I think this has a solid basis for a really, really nice HDR image.


----------



## weepete

Nice image and good composition but it's way overdone. As mentioned the obvious haloing around the bridge and the obvious transition really hurts this image. The clouds in the sky look grey where we would expect them to be whiter.

Have a look here for some processing tips.

Exposure Blending Tutorial: Creating Luminosity Masks


----------



## Gary A.

weepete said:


> Nice image and good composition but it's way overdone. As mentioned the obvious haloing around the bridge and the obvious transition really hurts this image. The clouds in the sky look grey where we would expect them to be whiter.
> 
> Have a look here for some processing tips.
> 
> Exposure Blending Tutorial: Creating Luminosity Masks


+1


----------



## Gary A.

This image says B&W to me.


----------



## Gary A.

That is a great bridge. I'd go back again and again for different looks with different light.


----------



## Rick50

Gary A. said:


> weepete said:
> 
> 
> 
> Nice image and good composition but it's way overdone. As mentioned the obvious haloing around the bridge and the obvious transition really hurts this image. The clouds in the sky look grey where we would expect them to be whiter.
> 
> Have a look here for some processing tips.
> 
> Exposure Blending Tutorial: Creating Luminosity Masks
> 
> 
> 
> +1
Click to expand...

+1 more


----------



## Leonidas Kontoulis

Thanks for your comments and suggestions everybody! 

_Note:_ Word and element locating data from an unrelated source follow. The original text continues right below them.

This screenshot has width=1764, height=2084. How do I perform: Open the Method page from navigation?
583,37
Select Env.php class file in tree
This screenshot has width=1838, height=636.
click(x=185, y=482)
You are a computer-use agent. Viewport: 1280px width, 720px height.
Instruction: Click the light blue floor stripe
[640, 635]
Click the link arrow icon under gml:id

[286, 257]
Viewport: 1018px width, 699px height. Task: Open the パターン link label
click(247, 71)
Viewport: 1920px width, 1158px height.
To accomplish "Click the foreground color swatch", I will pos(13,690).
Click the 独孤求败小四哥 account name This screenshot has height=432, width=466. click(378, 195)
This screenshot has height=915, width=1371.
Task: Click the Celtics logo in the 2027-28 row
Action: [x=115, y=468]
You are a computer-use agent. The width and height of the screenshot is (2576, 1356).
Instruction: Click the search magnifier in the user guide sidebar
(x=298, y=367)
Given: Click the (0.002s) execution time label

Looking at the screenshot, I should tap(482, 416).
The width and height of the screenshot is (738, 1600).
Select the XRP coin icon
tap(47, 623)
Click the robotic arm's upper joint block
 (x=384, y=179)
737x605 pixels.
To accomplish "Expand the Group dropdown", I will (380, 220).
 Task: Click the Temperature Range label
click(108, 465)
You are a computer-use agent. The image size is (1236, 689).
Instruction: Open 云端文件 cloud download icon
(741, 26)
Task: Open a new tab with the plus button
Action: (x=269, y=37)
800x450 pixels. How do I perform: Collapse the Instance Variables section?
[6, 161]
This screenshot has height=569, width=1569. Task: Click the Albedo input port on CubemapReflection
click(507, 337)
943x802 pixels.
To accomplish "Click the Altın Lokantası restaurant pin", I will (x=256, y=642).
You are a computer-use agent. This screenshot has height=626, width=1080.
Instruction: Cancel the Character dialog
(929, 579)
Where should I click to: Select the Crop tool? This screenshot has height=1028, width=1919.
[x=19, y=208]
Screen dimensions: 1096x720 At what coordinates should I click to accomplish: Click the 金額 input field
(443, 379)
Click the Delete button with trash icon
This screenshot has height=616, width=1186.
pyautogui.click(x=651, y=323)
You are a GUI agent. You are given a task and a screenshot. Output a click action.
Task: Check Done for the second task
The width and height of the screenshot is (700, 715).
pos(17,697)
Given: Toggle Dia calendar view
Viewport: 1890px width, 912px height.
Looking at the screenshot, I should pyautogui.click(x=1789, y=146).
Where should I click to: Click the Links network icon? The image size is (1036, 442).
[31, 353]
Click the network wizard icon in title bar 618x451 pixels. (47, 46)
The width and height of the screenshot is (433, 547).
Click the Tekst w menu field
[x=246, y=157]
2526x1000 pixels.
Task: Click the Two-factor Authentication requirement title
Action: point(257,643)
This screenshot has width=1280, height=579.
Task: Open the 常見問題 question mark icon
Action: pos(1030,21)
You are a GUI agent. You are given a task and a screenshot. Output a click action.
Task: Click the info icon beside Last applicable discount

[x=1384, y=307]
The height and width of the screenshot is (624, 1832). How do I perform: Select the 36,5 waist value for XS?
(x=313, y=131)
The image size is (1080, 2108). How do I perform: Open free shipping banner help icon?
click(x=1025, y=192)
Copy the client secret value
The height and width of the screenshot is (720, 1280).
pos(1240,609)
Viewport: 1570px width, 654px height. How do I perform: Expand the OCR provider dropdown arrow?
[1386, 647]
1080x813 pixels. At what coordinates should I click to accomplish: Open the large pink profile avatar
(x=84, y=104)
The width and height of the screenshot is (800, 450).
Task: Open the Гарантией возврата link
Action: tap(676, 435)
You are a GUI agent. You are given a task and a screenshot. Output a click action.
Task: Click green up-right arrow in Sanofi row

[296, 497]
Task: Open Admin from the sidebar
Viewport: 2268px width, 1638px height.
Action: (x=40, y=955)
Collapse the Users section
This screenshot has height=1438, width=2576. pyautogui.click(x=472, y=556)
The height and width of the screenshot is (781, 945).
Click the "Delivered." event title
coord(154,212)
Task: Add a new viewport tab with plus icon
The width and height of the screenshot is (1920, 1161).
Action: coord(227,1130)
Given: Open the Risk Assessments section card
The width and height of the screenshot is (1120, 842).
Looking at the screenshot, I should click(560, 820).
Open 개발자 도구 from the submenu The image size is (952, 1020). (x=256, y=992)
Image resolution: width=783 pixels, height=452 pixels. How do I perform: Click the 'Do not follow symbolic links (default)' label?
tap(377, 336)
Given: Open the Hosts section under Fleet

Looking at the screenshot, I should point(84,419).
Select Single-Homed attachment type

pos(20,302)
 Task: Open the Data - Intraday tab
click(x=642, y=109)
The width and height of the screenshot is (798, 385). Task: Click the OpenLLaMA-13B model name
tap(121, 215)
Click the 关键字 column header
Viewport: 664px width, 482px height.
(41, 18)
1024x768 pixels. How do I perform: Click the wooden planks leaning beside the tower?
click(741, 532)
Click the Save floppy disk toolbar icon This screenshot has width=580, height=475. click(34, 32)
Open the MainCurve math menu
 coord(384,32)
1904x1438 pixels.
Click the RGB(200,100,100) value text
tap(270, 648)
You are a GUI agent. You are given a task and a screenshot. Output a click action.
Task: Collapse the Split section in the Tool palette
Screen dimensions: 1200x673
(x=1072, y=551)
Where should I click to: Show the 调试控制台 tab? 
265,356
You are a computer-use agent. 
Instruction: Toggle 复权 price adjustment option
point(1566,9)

I softened the post processing and cloned out the distracting trees along the horizon line.


----------



## weepete

That's a massive improvement mate. Looks really good!


----------



## darkchild

I like the 2nd one! Great image!


----------



## D-B-J

Yeah the second is significantly better! Much improved. I wish I could see more of the bridge. Were you able to move to the left and aim more towards the bridge? I ask because there's only the side... And it looks like a beautiful bridge but I don't get that sense in entirety with this composition.

Jake


----------



## Leonidas Kontoulis

D-B-J said:


> I wish I could see more of the bridge. Were you able to move to the left and aim more towards the bridge?


I checked out my raw files and that was the only one I had...
I have a few shots from the opposite side but the background is too busy.

Thanx for your time and your comments guys!


----------



## luckychucky

I'll tell you what I think, I miss the Blue Lagoon!!! Thanks for sharing.  I love Levkada!!!  Good picture.  I don't remember, that bridge in the 80s.


Sent from my iPad using Tapatalk


----------



## that1guy

the first one is better minus the obvious haloing. which you probably got from post. other than that add in some more light to the sky u less you want the dark Erie look.


----------